I posted this status on Facebook a while ago:
It was so easy then. No doubt there were struggles of some sort, but nothing major comes to mind. It seemed like the possibilities were endless, not that I’d considered any. Then, like now, I tend to live in the moment. Which explains how I ended up here. But I digress.
Now that Nordstrom is many spaces, including Urban Outfitters and Anthropologie. Back then, the Rack was actually in the basement of Nordstrom and had real treasures. What is now Nordstrom was Frederick & Nelson’s – I actually tried on wedding dresses there. I sat outside the Nordstrom coffee bar with my coffee, cigarette and camera, watching the world go by and probably considered myself quite arty and European.
There were no weighty decisions to make, save when to have coffee or meet a friend.
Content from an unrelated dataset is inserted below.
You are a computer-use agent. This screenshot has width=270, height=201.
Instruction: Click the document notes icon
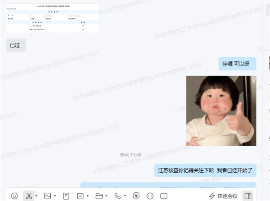[x=66, y=196]
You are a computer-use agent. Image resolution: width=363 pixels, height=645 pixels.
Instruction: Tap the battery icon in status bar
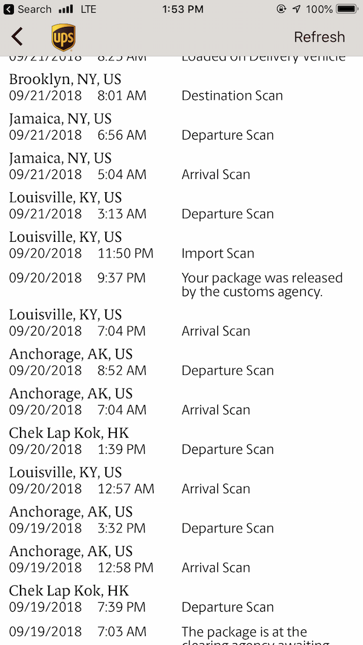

High school and college overlapped these years – I’d go back to college in a heartbeat. (High school can suck it.)
No Facebook to check, no constant tether to anything but what you were doing right then. How much more brain space I must have had.
I’m sure I didn’t give much thought to life in 25 years. But I gotta say, now that those 25 years have come and gone, responsibility blows. The worrying blows. Being in charge of small people and a business is hard. Most of the time, I find myself wondering where the real parents and bar owners are. I am afraid on a daily basis that I am doing it all wrong.
A friend commented on my status, wondering if we’d look back in 20 years at this time in our lives in the same way. I’d say the only thing this time has to recommend it over the future is our relative health, but who knows? I find myself thinking more frequently about the fact that I should probably pay a little more attention to the future (amid slight panic) and a little bit less to the now, but I am afraid to miss anything.
I know that girl outside Nordstrom with the camera is still in me. It might be the only thing that gets me through some days.